Les laboratoires Pierre Fabre (10 200 collaborateurs, 3,1 Md€ de CA 2024) ont entrepris des travaux conséquents dans trois de leurs usines occitanes. À Soual, à proximité de Castres (Tarn), le groupe met en place une "usine sèche", pour réduire ses consommations d’eau en réutilisant une partie des eaux usées.
70 % d’économie d’eau à Soual
Pour cette usine de cosmétique, le projet consiste à séparer les eaux usées noires (sanitaires et cuisines) des eaux usées grises (eaux de lavage des équipements). Les eaux usées noires seront traitées par un filtre planté de végétaux, puis utilisées pour l’arrosage des serres du Conservatoire botanique à proximité du site. Les eaux usées grises, quant à elles, seront traitées par une nouvelle station d’épuration pour obtenir une eau de qualité potable, réutilisée pour nettoyer les équipements. La consommation d’eau de l’usine passera ainsi de 100 000 m3/an aujourd’hui à 30 000 m3/an demain, soit une diminution de 70 %. Les travaux ont démarré, le tout doit être livré fin 2026. Des trois sites, l’usine de Soual est celle qui emploie le plus de collaborateurs : 511. Le groupe injecte 6,6 millions d’euros dans ces aménagements.

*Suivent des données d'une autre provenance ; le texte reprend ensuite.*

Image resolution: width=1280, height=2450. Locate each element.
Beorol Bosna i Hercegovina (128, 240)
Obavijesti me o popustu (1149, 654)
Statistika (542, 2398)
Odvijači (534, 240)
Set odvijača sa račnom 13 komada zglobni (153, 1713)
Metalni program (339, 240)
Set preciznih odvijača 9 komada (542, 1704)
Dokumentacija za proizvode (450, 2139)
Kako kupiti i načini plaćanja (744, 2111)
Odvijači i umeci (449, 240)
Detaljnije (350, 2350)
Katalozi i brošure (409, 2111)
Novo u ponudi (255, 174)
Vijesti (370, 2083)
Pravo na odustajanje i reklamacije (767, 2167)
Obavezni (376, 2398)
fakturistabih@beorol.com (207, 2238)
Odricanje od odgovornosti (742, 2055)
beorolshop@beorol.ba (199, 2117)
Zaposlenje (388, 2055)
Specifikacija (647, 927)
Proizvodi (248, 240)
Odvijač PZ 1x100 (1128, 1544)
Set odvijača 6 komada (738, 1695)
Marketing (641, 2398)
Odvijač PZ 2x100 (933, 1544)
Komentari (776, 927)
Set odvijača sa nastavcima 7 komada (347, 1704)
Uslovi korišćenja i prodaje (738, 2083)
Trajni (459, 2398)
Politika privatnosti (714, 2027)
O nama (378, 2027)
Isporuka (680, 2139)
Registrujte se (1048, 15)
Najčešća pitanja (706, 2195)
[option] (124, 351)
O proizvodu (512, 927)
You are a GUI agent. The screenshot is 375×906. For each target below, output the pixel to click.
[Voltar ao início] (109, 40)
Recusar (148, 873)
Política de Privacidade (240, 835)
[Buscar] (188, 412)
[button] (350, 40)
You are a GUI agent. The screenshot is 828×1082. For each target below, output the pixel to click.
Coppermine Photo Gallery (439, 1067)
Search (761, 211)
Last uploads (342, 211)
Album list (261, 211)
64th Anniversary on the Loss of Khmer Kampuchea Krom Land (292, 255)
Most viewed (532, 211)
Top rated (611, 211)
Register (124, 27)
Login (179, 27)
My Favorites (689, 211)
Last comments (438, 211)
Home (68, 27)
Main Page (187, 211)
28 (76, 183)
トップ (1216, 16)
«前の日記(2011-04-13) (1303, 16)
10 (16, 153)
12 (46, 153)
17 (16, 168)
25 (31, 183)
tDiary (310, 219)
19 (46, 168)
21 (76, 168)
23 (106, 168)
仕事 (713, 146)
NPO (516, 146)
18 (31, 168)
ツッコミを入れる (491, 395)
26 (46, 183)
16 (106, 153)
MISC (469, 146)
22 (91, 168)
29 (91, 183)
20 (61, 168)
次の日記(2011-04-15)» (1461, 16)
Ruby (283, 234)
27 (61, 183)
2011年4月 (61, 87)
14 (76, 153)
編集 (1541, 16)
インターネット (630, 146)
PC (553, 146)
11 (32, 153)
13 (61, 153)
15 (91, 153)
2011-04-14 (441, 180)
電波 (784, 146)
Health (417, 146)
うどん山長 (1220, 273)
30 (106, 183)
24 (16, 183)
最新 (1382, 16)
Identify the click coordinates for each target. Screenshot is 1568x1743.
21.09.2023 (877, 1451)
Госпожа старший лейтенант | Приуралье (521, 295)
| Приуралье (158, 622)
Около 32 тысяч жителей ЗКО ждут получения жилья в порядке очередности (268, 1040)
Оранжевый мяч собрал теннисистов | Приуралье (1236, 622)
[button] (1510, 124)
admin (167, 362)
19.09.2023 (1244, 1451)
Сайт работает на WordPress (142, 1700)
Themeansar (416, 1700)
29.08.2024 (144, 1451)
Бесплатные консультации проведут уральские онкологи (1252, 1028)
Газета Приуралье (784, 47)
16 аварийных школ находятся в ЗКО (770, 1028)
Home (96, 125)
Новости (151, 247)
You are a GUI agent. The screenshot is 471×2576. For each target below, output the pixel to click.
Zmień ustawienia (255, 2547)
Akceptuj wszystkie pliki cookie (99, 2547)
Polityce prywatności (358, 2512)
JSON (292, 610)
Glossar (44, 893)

10 millions d’euros à Gaillac
D’ici la fin 2025 devrait aboutir le projet de Gaillac (Tarn, 209 salariés), qui nécessite 10 millions d’euros d’investissement. L’usine spécialisée dans le développement et la production d’ingrédients actifs pour la pharmacie et la dermocosmétique va être équipée d’un oxydateur thermique régénératif (RTO) afin de traiter les composés organiques volatils (COV). À la clé : baisse des consommations et des émissions. En effet, ce dispositif chauffe les gaz collectés dans les ateliers de production à des températures très élevées (entre 800 et 1 000 °C) pour les convertir en CO2 et en vapeur d’eau. L’installation d’une chaudière à haut rendement complète ce dispositif. Ainsi, cette installation permettra une réduction de la consommation d’eau de l’ordre de 3 500 m³/an, une diminution des émissions de CO2 d’environ 1 500 tonnes/an et une réduction de la consommation de gaz de 8 000 MWh/an.
43 millions pour une extension à Avène
Le projet le plus lourd financièrement – 43 millions d’euros — est celui conduit à Avène (Hérault, 315 salariés). Cette fois, il porte sur l’agrandissement du site, afin d’augmenter sa capacité de conditionnement de 75 %. "Accompagner la croissance internationale de la marque Eau Thermale Avène nécessite d’augmenter la capacité de conditionnement du site pour passer de 114 à 200 millions d’unités à horizon 2027", expliquait le groupe dans son rapport annuel. D’où une réorganisation d’importance, reposant sur une simplification des flux internes et externes. Cela implique la construction d’un nouveau bâtiment technique, d’un second bâtiment administratif, d’un nouvel atelier de conditionnement et l’installation de deux lignes supplémentaires de conditionnement. La livraison du projet est attendue pour 2027.